The Sheriff and 3 BLM Rangers arrived and moved the men and their wares into town 45 minutes away. Thinking all was settled, we took the cart back up the trail before dusk and low and behold, another drunken vagrant had set up camp in the same spot. Another trek up the mountain for the sheriff, he gave our newest arrival instructions to stay away from the campground and next morning be gone before noon. To our surprise and relief, he obliged and our nighttime returned to a peaceful quiet.
The bulbs I planted are beginning to bloom adding a nice touch of color to our entrance drive. My herbs are filling out nicely and we use them to perk up flavors on many of our meals.

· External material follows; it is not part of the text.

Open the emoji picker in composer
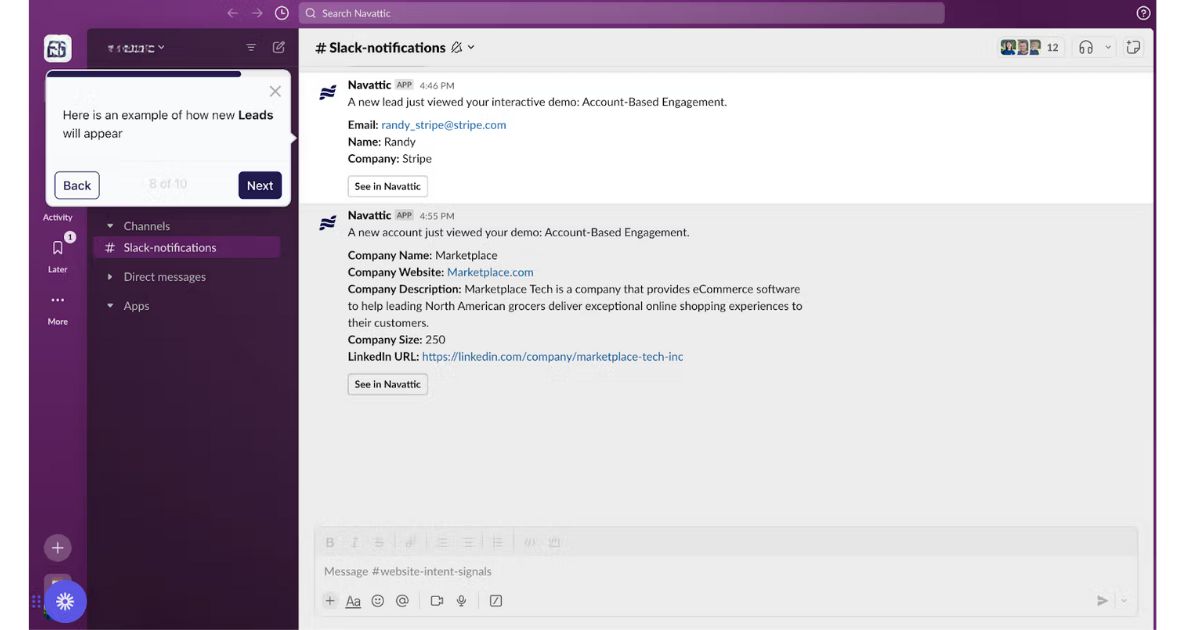This screenshot has height=630, width=1200. (x=378, y=601)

Plans were arranged for a post 4th of July Ice cream social at our pad with a few BLM hosts tonight after chores. Sort of a “Host Warming Gift” to our neighbors who, after a week of boon docking, were finally able to move into Mill Pond after Toby moved out. A few more hours of cleaning at Lone Pine and we will be ready for our next group of campers.
Another week of same old, same old…long haul to town for supplies, deserted as a ghost town between groups, clean up after the groups leave then hang around until it is time to do it all again. As the weeks pass, “tiny” living and being completely isolated is slowly making me lose the ability to control a full blown, hysterical state of uncontrollably shrieking “what was I thinking!?” Danger Will Robinson, impending explosion.